On the issue of calves that are exported out of the country, while it is known when they are born, if somebody sells to one of the shippers without going through a mart, is there any trace of those calves? What percentage of the beef herd do the witnesses have accurate statistics on from the day they are born to the day they are slaughtered? I note that the witnesses have acknowledged that the carcass weight is coming down. They said that is because they are younger cattle. If an animal has the frame, its weight will be the same whether it is killed a month earlier or a month later. It is as simple as that. Nobody should cod themselves about it if the animal is finished and it has the shape. I note the R grades on the quality of cattle being killed. The weight is coming down. We have to remember that it was 2014 or 2015 when we started this new system. It is only last year and now that we are getting the first of them that were killed because most of them are between 24 and 30 months. We are only getting the first hit at it now. This slide in carcass weights will continue as we keep going down this road. The witnesses need to work with all the different groups involved.
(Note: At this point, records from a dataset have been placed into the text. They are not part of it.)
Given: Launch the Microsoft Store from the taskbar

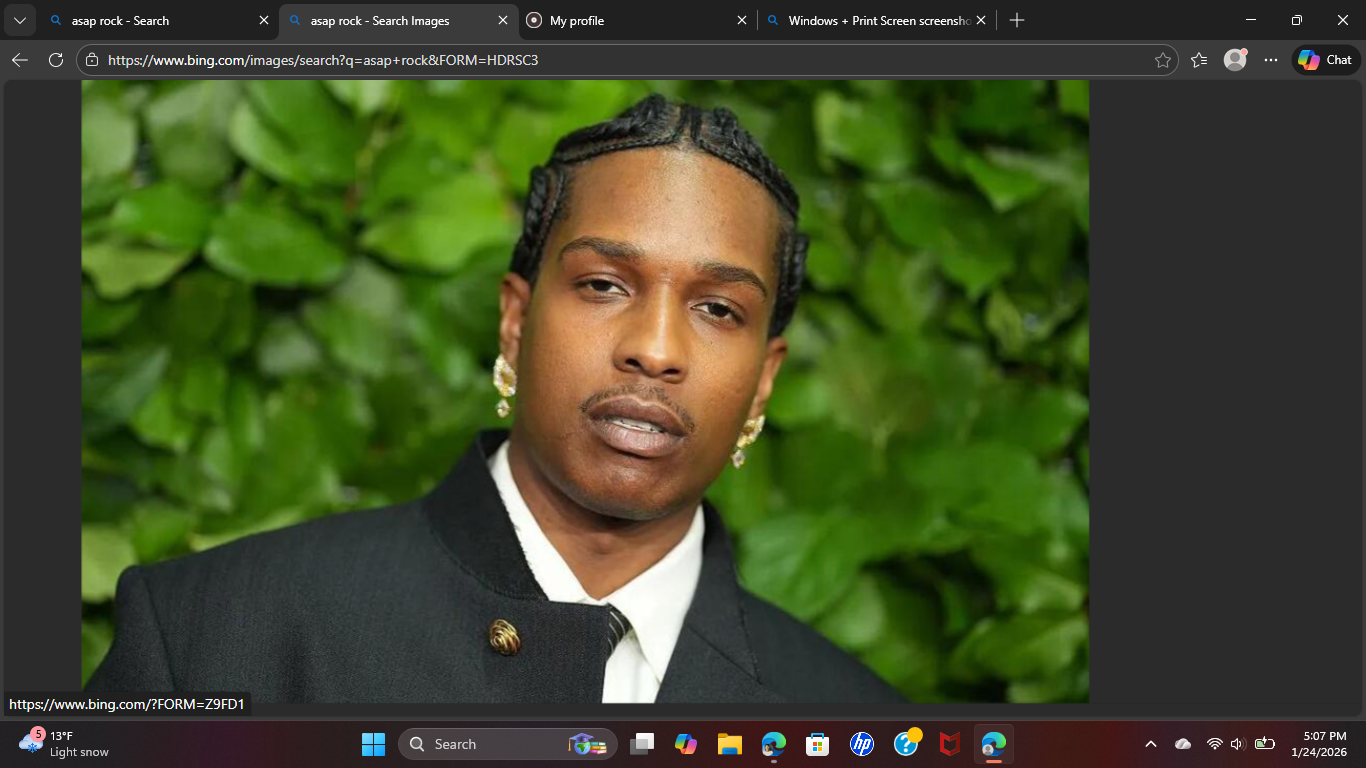Looking at the screenshot, I should (816, 744).
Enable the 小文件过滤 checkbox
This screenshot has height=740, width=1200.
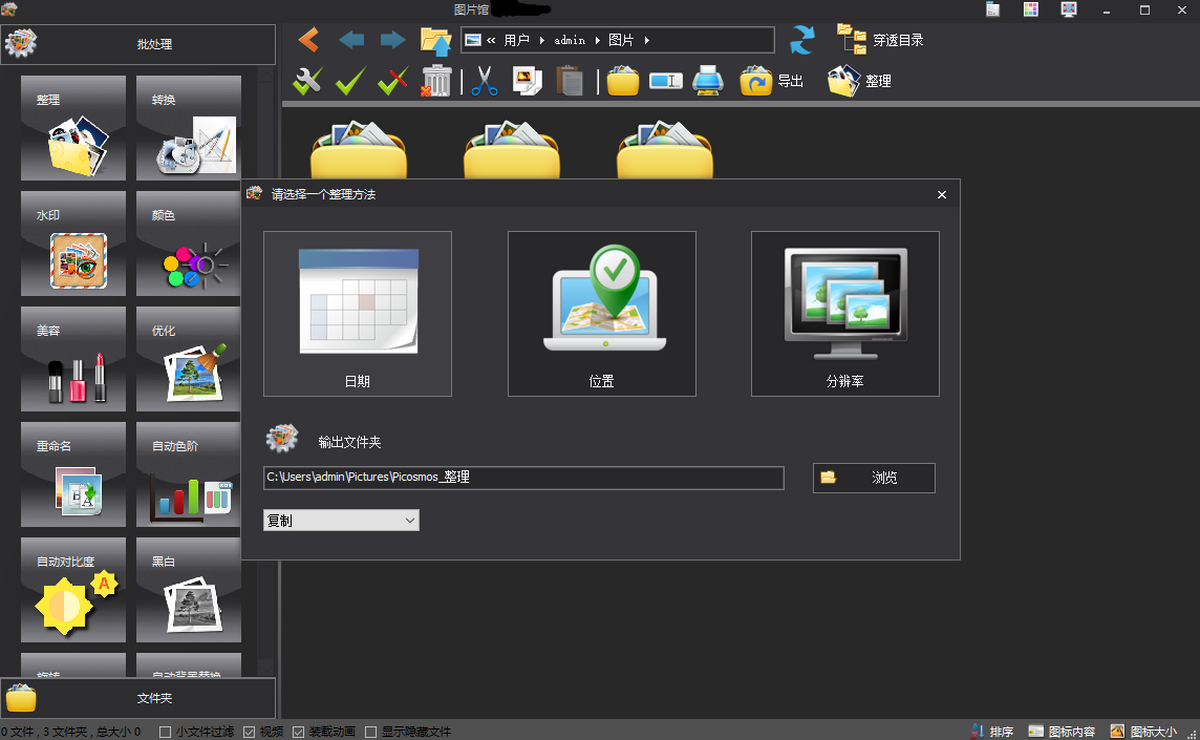(166, 732)
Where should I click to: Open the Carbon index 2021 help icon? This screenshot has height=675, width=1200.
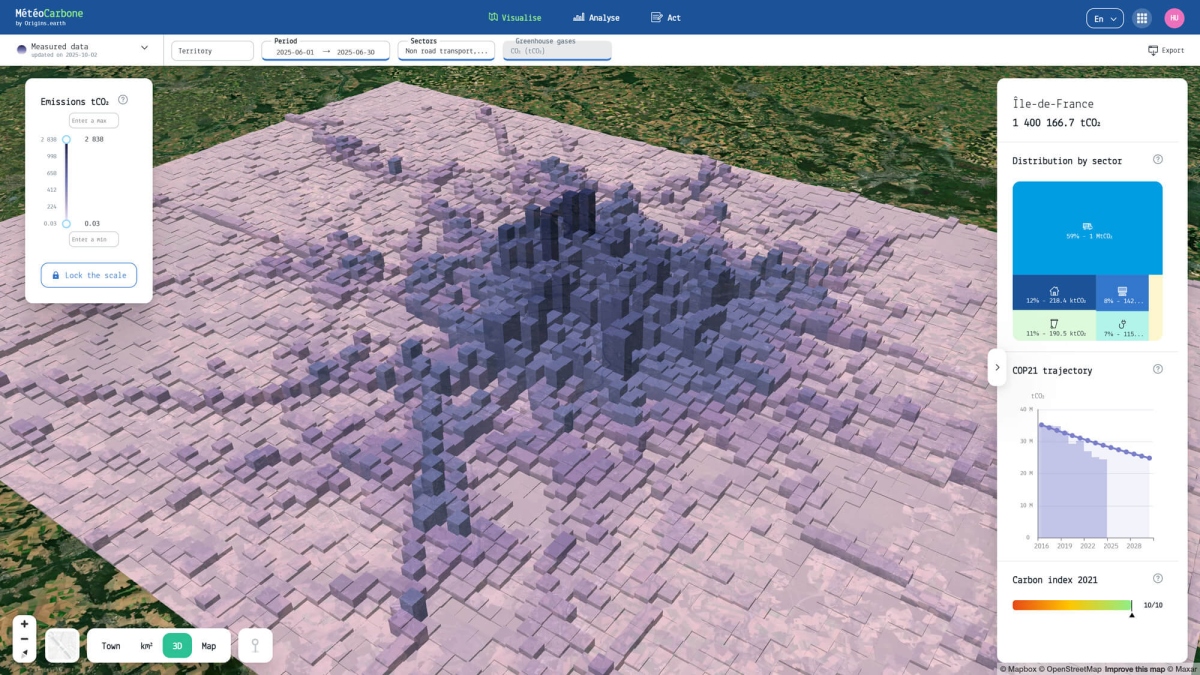[x=1158, y=578]
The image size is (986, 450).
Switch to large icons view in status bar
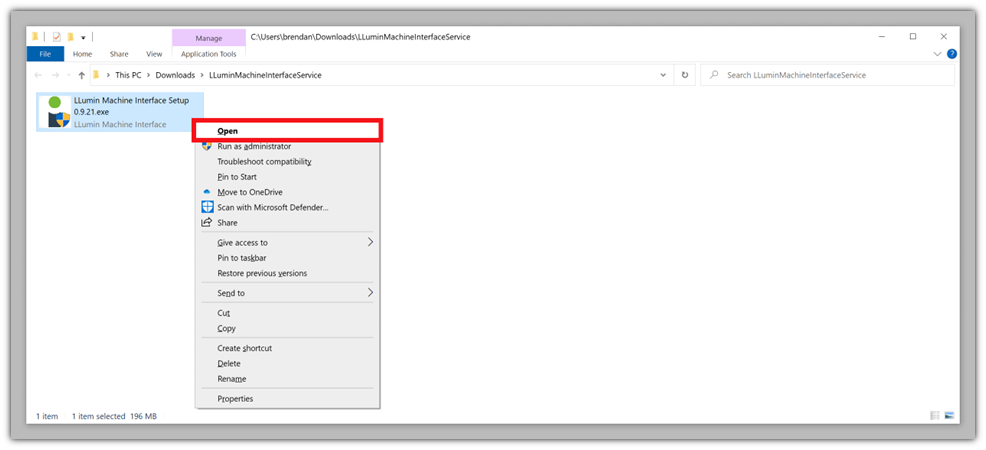(949, 415)
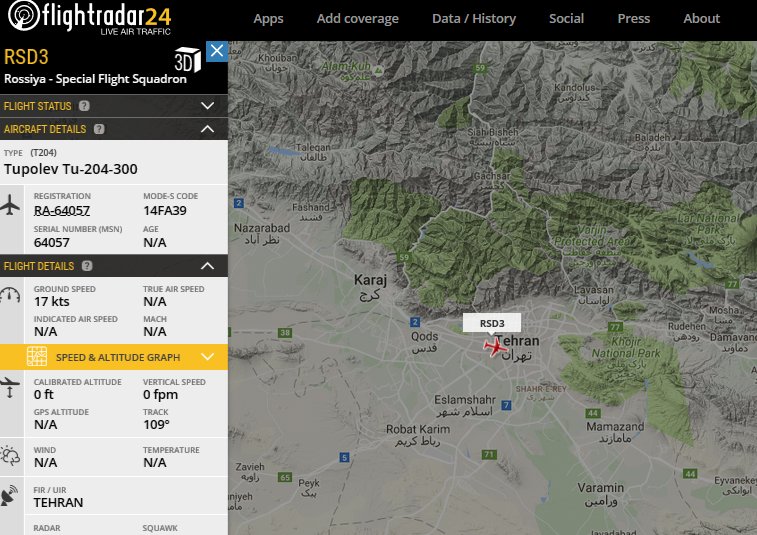Click the Aircraft Details help question mark
This screenshot has width=757, height=535.
[x=99, y=129]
On the dairy animal, everyone here knows the farmer's nature. If I have a cow that has no milk, I will get rid of her because she will not rear the calf. If I have a cow that is producing a bad calf, I will get rid of her. A farmer is not a jackass who will keep something to look at it all of its life. He will get rid of it. He will pick the cow that has a fairly good udder that will finish a calf quite well but that will, above all, produce a calf that will pull the scales down. However, I have seen a problem this year. Take a look at the dairy herd. The Angus calf this year is not worth as much. An Angus calf is a good calf and grows into a good cow. I am not criticising them. However, I watch the marts around the country. The reason is that the person who bought the calf continued it on so it is not pulling scales down and not leaving the money. That is a problem.

We must have balance. Genomics is needed. There is great success in milk, as I said earlier. Cows are milking well. We must balance, however, between what will work in the factory and what we need to get on the boat to other countries. We have lost some countries at present such as Italy and Belgium. We have lost a lot of that as a country. We must produce what I would call the shapely animal from the suckler herd and we can also concentrate on the other animal that will work 100% in the factory. Nobody is saying it will not work in the factory. I have looked at the figures for the calves from the five-star cows. I would like to drill down into those figures. It was approximately 11,000 with €1,098 for one and €1,101 for the other. What are we looking at? I would like to have that explained. I will be straight about it. A lesser quality cow might have more milk but milk will not put shape on an animal. It either has the frame or it does not have it.

If one listens to the mart managers, we have a problem with safety as well. We must ensure that we are weaning calves in the way it was done and getting them on meal before they go into a mart so they are not crying and bawling in the mart and so they do not get pneumonia when the next person gets them. We need to give incentives for the suckler herd, to give it a premium and protect the herd. To be honest, the witnesses will only be dealing with dairy shortly. As was pointed out earlier, the farmer might have a choice on good land in Tipperary or the south of the country. There is some good land in the west - I am not saying it is all bad - but many people have sheep on marginal land and suckler cows, but we are vastly running out of the suckler cows. I am watching it day in, day out. The main road from Mayo to Kepak is at the front of my house and the number of cows being brought on that road is frightening. It was denied six months ago when I said it. I was ballyragged about it, but what I said has come to pass. If one is listening to farmers, that message is clear. We have to start listening to them.

Yes, I believe in genomics. I am not saying we are against trying things out, but we do not have the data and we never will have them. Let us say I buy an animal from one of the witnesses. It is a good calf and the witness pampered him all the way. I put him into a field and leave him to wander around. He was on meal but I have left him on no meal. It will be a totally different ballgame from the situation where a person puts him into a feedlot and feeds the living daylights out of him. It has now been proved, and the witnesses can contradict me if I am wrong, that producing some of these cattle at 16 months does not pay. The research has been done and it proves that. It does not pay for the farmer. Ultimately, what we and the witnesses must do is get a profitable set-up for farmers. That means not dazzling us with brilliant figures but living in the real world.

I have travelled to many marts and I worked in a mart as a youngster. If anyone has the U shape and the Charolais coloured cattle in a ring, I defy anybody to tell me that they will not make €300 more than any other cattle.